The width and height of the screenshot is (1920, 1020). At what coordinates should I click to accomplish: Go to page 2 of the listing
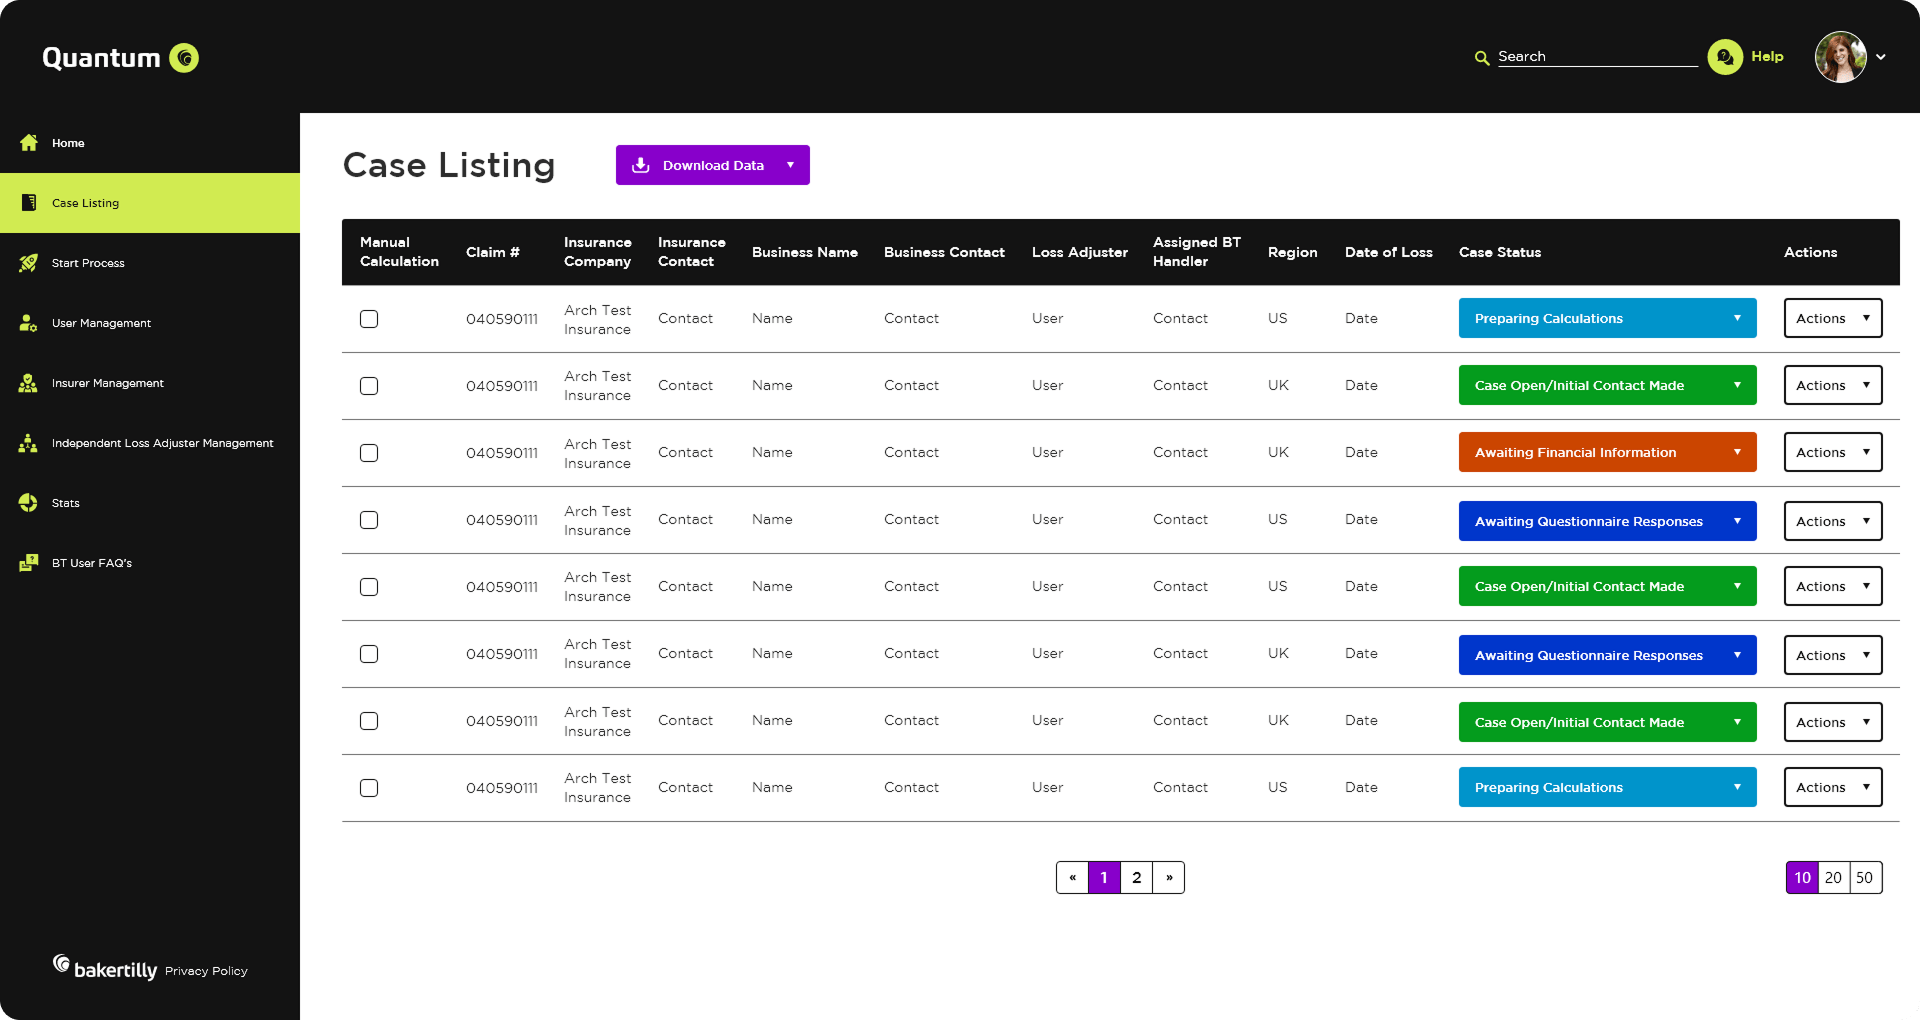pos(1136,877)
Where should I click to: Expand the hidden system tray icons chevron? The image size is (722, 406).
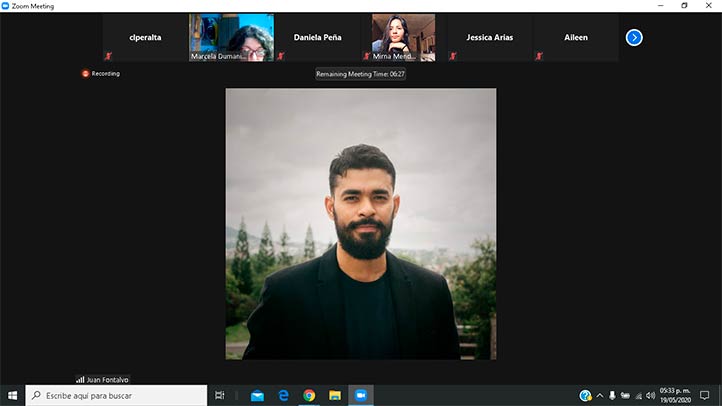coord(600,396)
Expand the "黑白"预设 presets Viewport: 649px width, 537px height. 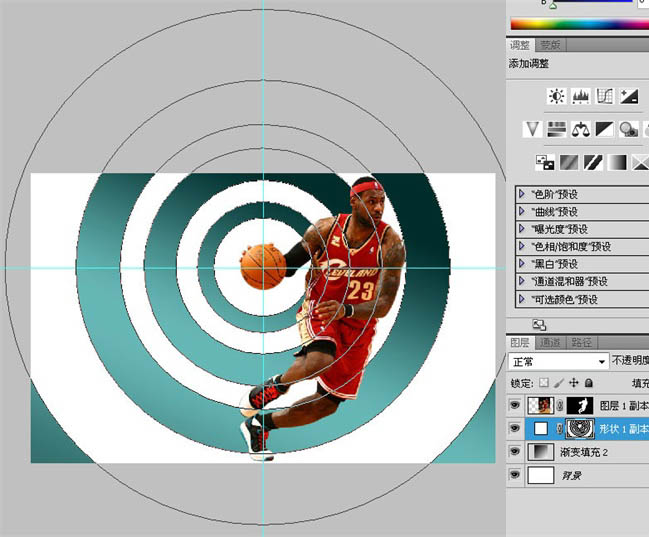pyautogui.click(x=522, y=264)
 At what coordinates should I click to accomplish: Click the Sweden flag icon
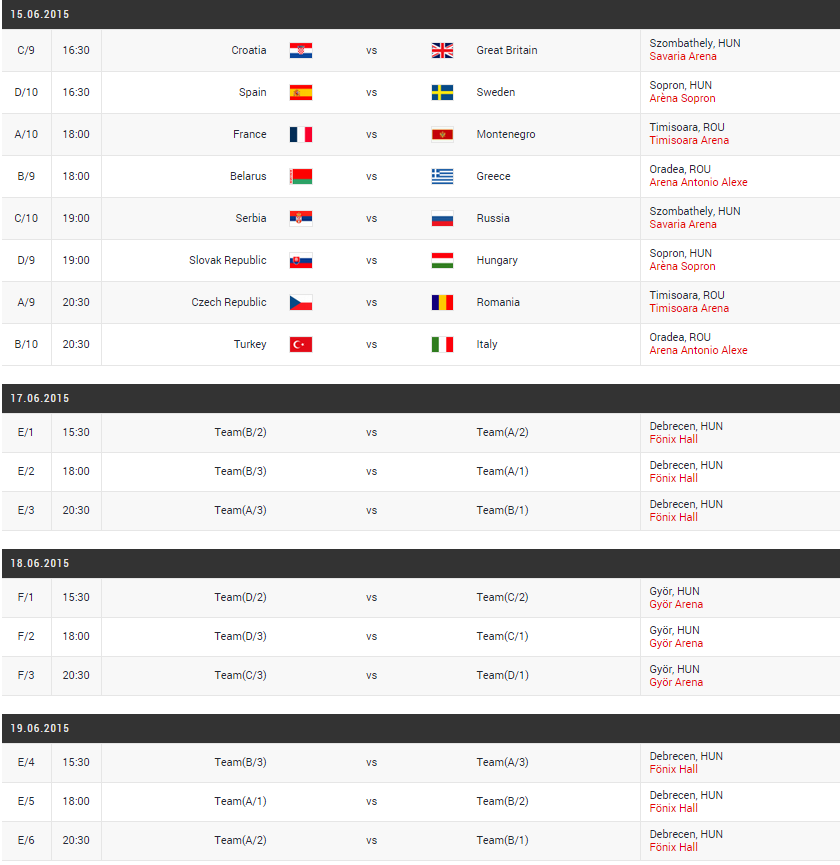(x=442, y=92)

┄┄┄┄┄┄┄┄┄┄┄┄┄┄┄┄┄┄┄┄

### WORK ORDER
The copy starts at the line holding "At what coordinates should I click to accomplish: Click" and ends at the last line of the records above. Transcribe those lines exactly, pictures excluded.

### SOLUTION TO THE EXERCISE
 At what coordinates should I click to accomplish: Click the Sweden flag icon
(x=442, y=92)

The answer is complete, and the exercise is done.